The executive director of Niagara-on-the-Lake Community Palliative Care becomes emotional when she thinks about people dying alone, when they don’t need to. Or in pain, when there are ways to make it go away.
Death is a journey nobody should have to travel alone, not those in the final stage of their lives, or those caring for them, she says.
Palliative care is gaining more awareness in the community, but there are so many more visits she and her volunteers would like to make, hands to hold, feet to rub, and programs to offer.
Although more people are becoming aware of the service through word of mouth, she says, and now more and more from health care providers, it still breaks her heart to talk to someone who has lost a family member who will say to her, “‘I wish I had known about you.’ There are so many more people we could have helped, caregivers we could have supported,” she says.
Being able to provide hospice and palliative care is a mission for her, and she will never be able to do all she would like to, but each fundraiser allows the service to offer more for those who need it.
When COVID hit, the ability to deliver service was severely reduced, and the last year has been “extraordinary difficult.” A small group of volunteers were kept busy, but it’s been difficult keeping the team together.”

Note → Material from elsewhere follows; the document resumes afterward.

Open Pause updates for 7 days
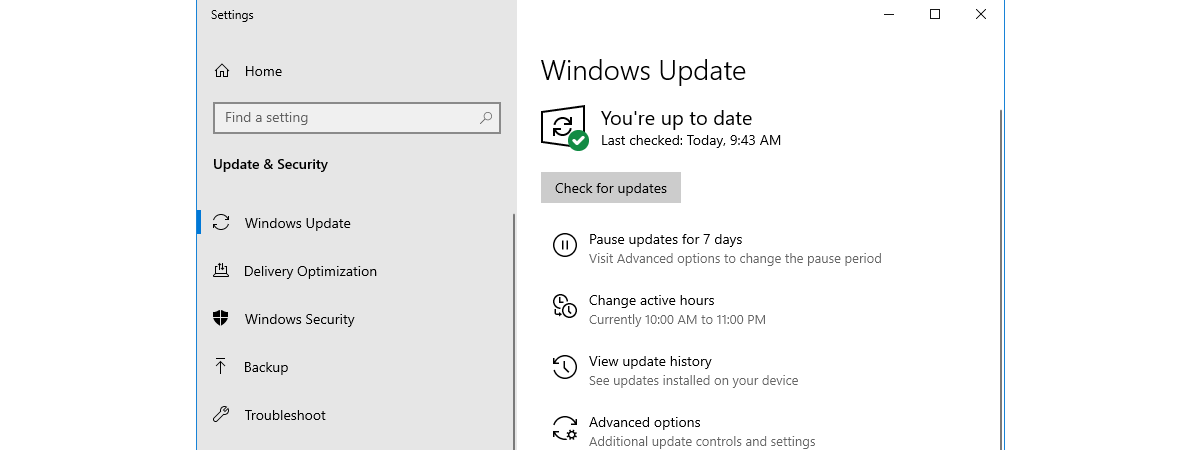 click(665, 240)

They are now able to go into long-term care homes, but their movements are restricted, and in-home visits have to be one on one — only one volunteer can go into one home. Volunteers have also been communicating by phone, and visiting outdoors.
But Bagnulo wants to do more than that. She has plans to expand. At the top of her wish list is a registered massage therapist, someone who can visit those in long-term care, or at home, and even provide some relief for the stressed and exhausted caregivers looking after their loved one at home.
And she’s counting on the annual Healing Cycle, which the local service is joining for its ninth year, to provide the funding for the RMT service — any money raised by the Sept. 25 ride will support the new program, with anything left over going to replace outdated equipment palliative care loans out, such as wheelchairs or lift chairs.
The cycling event traditionally takes place on a specific day in September in Mississauga, and funds hospice palliative care communities across Ontario. This year, as last, teams are being asked to ride in their own communities.
The NOTL group’s team, the Pedal Pushers, will ride a 10-kilometre route Sept. 25, and a new and exciting addition this year will be the Pedal Pub, with riders onboard also raising awareness and funds for palliative care. On the Pedal Pub, says Bagnulo, will be Lord Mayor Betty Disero, Dr. Karen Berti, MPP Wayne Gates, Sean Simpson from Simpson’s Pharmasave, and others.
The ride will begin at the Pedal Pub’s Mary Street location at 9 a.m., and after a stop at Upper Canada Lodge for entertainment by The Ukesters, about half-way through the 10 kilometres, along a route approved by the town, it will end up back on Mary Street by about 11 a.m.
Staff at Upper Canada Lodge are excited to have The Ukesters and the Pedal Pushers stop by, says Bagnulo, and are enthusiastic about the RMT service palliative care plans to provide for all three long-term care homes in NOTL.
Having the very visible Pedal Pub joining the Healing Cycle, and those who are taking part in the event, will help raise much-needed awareness, she says. “With them onboard, palliative care won’t be a little secret anymore.”
Bagnulo is feeling very fortunate to once again have Pedal Pusher Tim Taylor (aka Santa) along for the ride. He has already cycled more than 400 kilometres for this year’s Healing Cycle, the minimum a team can ride for the event, and raised more than $5,000, all for the cause of palliative care. “He is such a gift for us. We’re so grateful for all he does.”
The Pedal Pushers are welcoming anyone who would like to join their Healing Cycle ride. Those who aren’t interested in cycling are welcome to drop off donations at the Pedal Pub location on the morning of Sept. 25, between 9 a.m. and about 11 a.m., says Bagnulo.
Visit www.notlpc.com or email firstname.lastname@example.org. Cheques can be mailed to NOTL Community Palliative Care Service, P.O. BOX 130, NOTL L0S 1J0.
The Healing Cycle Foundation is a non-profit organization dedicated to supporting hospices and palliative care units across Ontario, raising funds through the annual Healing Cycle Ride, now in its 16th year. Over the past 15 years, The Healing Cycle Foundation has raised more than $3 million for Ontario hospices and palliative care units.